Personalized medicine methods and technologies may help re-evaluate the comparative effectiveness of treatments, according to Amy Miller, policy director of the Personalized Medicine Coalition.
Miller, who made her comments at the first of three planned meetings of the Federal Coordinating Council for Comparative Effectiveness Research in Washington, DC, this week urged the council to "outline a plan by which comparative-effectiveness findings would be reconsidered."
She suggested that pharmacogenomic strategies may be used to reconsider comparative effectiveness decisions when the US Food and Drug Administration updates labeling of a drug with genetic risk information and when a professional organization changes the standard of care for a disease.
The issue of comparative effectiveness is divisive in that results from a comparative study could alter how insurers reimburse for certain drugs and diagnostics.
The PMC is a non-profit organization focused on advancing the adoption of personalized medicine. Its membership includes representatives from industry, government, and academia.
For pharmaceutical companies, the utility of pharmacogenomics lies in the ability to market to a genetically defined subpopulation drugs that have limited efficacy in the general population. The same principles can apply to comparative effectiveness research.
At the meeting, personalized medicine came up in the context of the most divisive issue in the comparative effectiveness debate: cost.
The pharmaceutical and device industries have generally been opposed to the idea of using comparative effectiveness research to make insurance decisions because they fear it would nudge the US toward a system similar to UK's National Institute for Health Effectiveness, which bases coverage decisions on a cost-benefit calculation.
Detractors of comparative effectiveness maintain that if health insurance is expanded to more people in the US, then comparative effectiveness will only be a vehicle for payors to cover the cheapest drugs, which would not always be synonymous with the best drugs [see PGx Reporter 03-11-2009].

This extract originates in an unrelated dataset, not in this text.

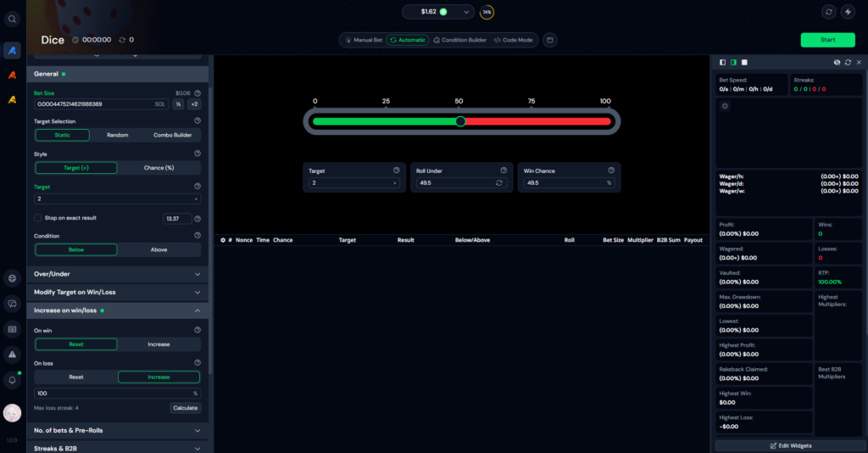Open the chat bubble sidebar icon
The image size is (868, 453).
click(12, 304)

Although some at the meeting spoke of cost-effectiveness more favorably than others, most acknowledged that cost comparisons of various outcomes will need to be addressed going forward. In this regard, studies have shown that personalized medicine, guided by pharmacogenomic strategies, may save money.
"Comparative approaches, such as meta-analyses and systemic reviews of the literature, reward old one-size-fits-all methods that are inefficient and expensive," Miller said.

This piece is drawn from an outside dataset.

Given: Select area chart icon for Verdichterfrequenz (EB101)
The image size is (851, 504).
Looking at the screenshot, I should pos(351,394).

"A blood test could save Medicare about $5,000 over five years for each heart transplant patient who opts for the blood test over biopsy to indicate rejection," she added. "Although another diagnostic costs nearly $4,000, it saves on the cost of chemotherapy, which is about $14,000 per patient."
Miller, a registered federal lobbyist, issued four recommendations she said could help it design a comparative-effectiveness research agenda: Define evidence levels that demonstrate effectiveness; sequence every participant in comparative drug studies; consider the full range of relevant research questions to support the timely and appropriate adoption of high-valued personalized technologies; and continue the personalized health care initiative at HHS, and incorporate the initiative in comparative health-care research.
Other panelists also acknowledged the need to consider biomarkers and subpopulations when conducting comparative effectiveness studies.
A representative for Advamed, a trade association representing medical device manufacturers, said comparative effectiveness studies using subpopulations should be adequately powered, and their findings should be clinically meaningful.
Payors often want to see data from large prospective studies proving the clinical utility of pharmacogenomic-guided treatments before deciding to reimburse for diagnostic tests. For instance, the debate surrounding the clinical utility and cost-effectiveness of PGx-guided warfarin dosing sheds light on the difficulty of garnering reimbursement for personalized treatments [see PGx Reporter 01-21-2009].
The Federal Coordinating Council for Comparative Effectiveness Research was formed earlier this year under the America Recovery and Reinvestment Act, which granted more than $1 billion for comparative-effectiveness research.
Out of those funds, $400 million went to the National Institutes of Health, $300 million went to the Agency for Healthcare Research and Quality, and $400 million went to the Office of the HHS Secretary to develop the Federal Coordinating Council for Comparative Effectiveness Research.
The council did not issue any recommendations at the session, which was held to gather healthcare stakeholders' ideas and concerns regarding comparative effectiveness research. The council said it plans to hold two more listening sessions on the topic in coming months, and will be accepting public comments online.